To do: This exercise calls for a copy of every line in the listing below that carries the word "computer".

The data:
= = = =
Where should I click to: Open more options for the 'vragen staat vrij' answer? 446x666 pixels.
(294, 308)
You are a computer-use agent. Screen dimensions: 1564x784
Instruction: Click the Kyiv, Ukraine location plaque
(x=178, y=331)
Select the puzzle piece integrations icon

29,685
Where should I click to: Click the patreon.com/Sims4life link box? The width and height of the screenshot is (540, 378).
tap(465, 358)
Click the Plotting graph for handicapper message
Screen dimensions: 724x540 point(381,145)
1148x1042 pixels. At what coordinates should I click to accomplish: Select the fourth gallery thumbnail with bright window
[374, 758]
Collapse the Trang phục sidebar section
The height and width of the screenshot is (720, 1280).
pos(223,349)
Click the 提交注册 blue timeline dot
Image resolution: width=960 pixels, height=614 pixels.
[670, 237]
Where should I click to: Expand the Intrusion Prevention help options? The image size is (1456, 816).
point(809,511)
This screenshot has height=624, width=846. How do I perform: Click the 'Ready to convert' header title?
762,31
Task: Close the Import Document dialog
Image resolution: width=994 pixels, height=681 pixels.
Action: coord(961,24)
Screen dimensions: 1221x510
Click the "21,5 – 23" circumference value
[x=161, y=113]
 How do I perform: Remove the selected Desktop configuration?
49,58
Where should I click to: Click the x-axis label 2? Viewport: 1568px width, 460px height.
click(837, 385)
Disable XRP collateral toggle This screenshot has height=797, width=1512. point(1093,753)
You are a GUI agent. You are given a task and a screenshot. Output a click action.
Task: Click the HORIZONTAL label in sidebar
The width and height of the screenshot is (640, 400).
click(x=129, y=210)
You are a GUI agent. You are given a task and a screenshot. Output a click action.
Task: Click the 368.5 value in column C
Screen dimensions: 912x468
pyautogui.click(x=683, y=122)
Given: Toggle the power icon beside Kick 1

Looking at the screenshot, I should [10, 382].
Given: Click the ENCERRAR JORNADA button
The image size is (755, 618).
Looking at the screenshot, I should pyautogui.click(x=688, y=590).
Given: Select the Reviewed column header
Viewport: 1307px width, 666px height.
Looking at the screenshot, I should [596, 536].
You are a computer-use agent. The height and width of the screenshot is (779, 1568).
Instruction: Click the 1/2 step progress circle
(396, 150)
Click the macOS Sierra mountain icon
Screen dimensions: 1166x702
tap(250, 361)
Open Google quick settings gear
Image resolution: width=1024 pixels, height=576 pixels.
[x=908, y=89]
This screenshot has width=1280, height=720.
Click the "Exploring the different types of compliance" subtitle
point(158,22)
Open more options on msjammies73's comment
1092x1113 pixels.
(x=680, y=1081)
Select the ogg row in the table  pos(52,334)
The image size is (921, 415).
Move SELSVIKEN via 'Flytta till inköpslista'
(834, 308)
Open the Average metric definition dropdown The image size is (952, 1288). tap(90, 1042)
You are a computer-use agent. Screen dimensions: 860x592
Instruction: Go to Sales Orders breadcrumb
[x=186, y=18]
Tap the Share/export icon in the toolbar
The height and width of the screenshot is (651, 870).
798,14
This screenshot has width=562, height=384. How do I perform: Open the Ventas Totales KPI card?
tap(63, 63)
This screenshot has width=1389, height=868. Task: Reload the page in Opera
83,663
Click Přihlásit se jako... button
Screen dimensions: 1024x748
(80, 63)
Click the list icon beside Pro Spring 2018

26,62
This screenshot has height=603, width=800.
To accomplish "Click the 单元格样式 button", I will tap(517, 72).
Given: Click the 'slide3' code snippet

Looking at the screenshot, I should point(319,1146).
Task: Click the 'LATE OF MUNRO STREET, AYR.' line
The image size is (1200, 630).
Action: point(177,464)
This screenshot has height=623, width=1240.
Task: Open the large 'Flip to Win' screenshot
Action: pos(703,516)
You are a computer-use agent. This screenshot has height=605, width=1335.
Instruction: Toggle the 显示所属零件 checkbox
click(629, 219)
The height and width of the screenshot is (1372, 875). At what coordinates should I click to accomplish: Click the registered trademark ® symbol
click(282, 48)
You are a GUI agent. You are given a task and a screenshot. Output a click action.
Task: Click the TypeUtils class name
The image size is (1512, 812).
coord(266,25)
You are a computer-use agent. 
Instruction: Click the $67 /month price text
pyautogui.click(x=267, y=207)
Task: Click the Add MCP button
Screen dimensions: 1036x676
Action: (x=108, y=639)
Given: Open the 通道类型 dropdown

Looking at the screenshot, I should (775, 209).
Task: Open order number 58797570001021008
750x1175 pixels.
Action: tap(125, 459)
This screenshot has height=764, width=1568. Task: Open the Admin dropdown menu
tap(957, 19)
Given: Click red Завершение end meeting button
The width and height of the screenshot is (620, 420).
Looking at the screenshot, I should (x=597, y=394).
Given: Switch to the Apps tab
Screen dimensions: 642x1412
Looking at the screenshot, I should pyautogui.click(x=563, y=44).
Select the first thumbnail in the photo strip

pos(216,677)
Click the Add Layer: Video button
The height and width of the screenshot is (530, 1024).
= = = =
Result of the exercise:
You are a computer-use agent. Screen dimensions: 1564x784
You are a computer-use agent. The height and width of the screenshot is (779, 1568).
You are a computer-use agent. Screen dimensions: 860x592
You are a computer-use agent. This screenshot has height=605, width=1335.
You are a computer-use agent. 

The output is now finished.